» **Passage to read**
Comparison of Machine Learning Methods in Performance of
Phishing Website Classification
Jiahan Xie
a
Department of Statistical Science, University College London, London, NW1 1ST, U.K.
Keywords: Decision Tree, Random Forest, K-Nearest Neighbor.
Abstract: In this article, three models using Decision Tree, Random Forest, and Gradient Boosting methods are built
and evaluated in performance of phishing website classification. The model training and comparisons are
based on a relevant dataset from Mendeley Data, on which a thorough data preprocessing and feature selection
process is applied to ensure the quality of model evaluation, including handling of erroneous features and
encoding for domain-related variables. Afterwards, grid search and a hybrid two-stage searching approach
based on cross-validation are used for hyperparameter tuning. The Gradient Boosting model achieves the best
performance regarding multiple evaluation metrics on the test set, with Random Forest being a close
alternative. This result demonstrates that the use of ensemble learning methods can build more efficient
classifiers compared to traditional machine learning methods. The study provides guidance for the selection
of classification models for phishing websites and is expected to be helpful in future research concerning other
ensemble machine learning models and deep learning models.

» **Given request 1**
Copy verbatim the lines of the listing from the line with "Товары для животных (164, 105)" to the line with "Secretaría (944, 47)", both ends included.

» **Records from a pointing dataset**
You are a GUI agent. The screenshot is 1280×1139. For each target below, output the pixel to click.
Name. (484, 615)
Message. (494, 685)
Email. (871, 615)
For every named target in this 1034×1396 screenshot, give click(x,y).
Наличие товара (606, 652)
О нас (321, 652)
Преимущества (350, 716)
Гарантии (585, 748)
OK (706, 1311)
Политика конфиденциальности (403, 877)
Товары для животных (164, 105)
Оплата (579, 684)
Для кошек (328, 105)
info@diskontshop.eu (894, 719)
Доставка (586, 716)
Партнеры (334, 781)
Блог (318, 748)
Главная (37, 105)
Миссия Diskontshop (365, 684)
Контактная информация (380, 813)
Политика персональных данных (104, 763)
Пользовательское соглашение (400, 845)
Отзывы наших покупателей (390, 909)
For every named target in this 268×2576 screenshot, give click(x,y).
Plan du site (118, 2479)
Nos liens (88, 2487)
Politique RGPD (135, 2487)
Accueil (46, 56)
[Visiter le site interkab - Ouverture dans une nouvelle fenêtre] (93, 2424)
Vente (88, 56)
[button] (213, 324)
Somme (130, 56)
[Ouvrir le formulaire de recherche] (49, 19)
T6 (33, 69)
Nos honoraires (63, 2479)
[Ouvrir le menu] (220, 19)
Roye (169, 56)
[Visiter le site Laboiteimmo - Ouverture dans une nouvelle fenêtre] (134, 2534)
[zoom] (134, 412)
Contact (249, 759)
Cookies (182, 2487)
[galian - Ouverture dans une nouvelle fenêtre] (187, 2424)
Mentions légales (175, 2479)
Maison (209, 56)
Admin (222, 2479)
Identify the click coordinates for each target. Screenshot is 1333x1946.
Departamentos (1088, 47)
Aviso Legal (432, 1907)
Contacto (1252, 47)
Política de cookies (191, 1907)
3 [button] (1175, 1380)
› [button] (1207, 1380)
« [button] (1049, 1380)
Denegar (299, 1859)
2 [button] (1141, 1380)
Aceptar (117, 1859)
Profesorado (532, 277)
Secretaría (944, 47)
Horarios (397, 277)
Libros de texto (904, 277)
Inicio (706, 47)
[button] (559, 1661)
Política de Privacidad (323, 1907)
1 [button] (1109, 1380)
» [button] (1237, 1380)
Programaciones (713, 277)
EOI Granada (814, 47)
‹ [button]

» **Given request 2**
Answer these from the abstract on phishing website classification:
(a) Which three methods are the models built with?
(b) Where does the dataset used for training and comparison come from?
(c) Which model achieves the best performance on the test set?

» **Complete output 1**
Товары для животных (164, 105)
Оплата (579, 684)
Для кошек (328, 105)
info@diskontshop.eu (894, 719)
Доставка (586, 716)
Партнеры (334, 781)
Блог (318, 748)
Главная (37, 105)
Миссия Diskontshop (365, 684)
Контактная информация (380, 813)
Политика персональных данных (104, 763)
Пользовательское соглашение (400, 845)
Отзывы наших покупателей (390, 909)
For every named target in this 268×2576 screenshot, give click(x,y).
Plan du site (118, 2479)
Nos liens (88, 2487)
Politique RGPD (135, 2487)
Accueil (46, 56)
[Visiter le site interkab - Ouverture dans une nouvelle fenêtre] (93, 2424)
Vente (88, 56)
[button] (213, 324)
Somme (130, 56)
[Ouvrir le formulaire de recherche] (49, 19)
T6 (33, 69)
Nos honoraires (63, 2479)
[Ouvrir le menu] (220, 19)
Roye (169, 56)
[Visiter le site Laboiteimmo - Ouverture dans une nouvelle fenêtre] (134, 2534)
[zoom] (134, 412)
Contact (249, 759)
Cookies (182, 2487)
[galian - Ouverture dans une nouvelle fenêtre] (187, 2424)
Mentions légales (175, 2479)
Maison (209, 56)
Admin (222, 2479)
Identify the click coordinates for each target. Screenshot is 1333x1946.
Departamentos (1088, 47)
Aviso Legal (432, 1907)
Contacto (1252, 47)
Política de cookies (191, 1907)
3 [button] (1175, 1380)
› [button] (1207, 1380)
« [button] (1049, 1380)
Denegar (299, 1859)
2 [button] (1141, 1380)
Aceptar (117, 1859)
Profesorado (532, 277)
Secretaría (944, 47)

» **Complete output 2**
(a) Decision Tree, Random Forest, and Gradient Boosting.
(b) Mendeley Data.
(c) The Gradient Boosting model.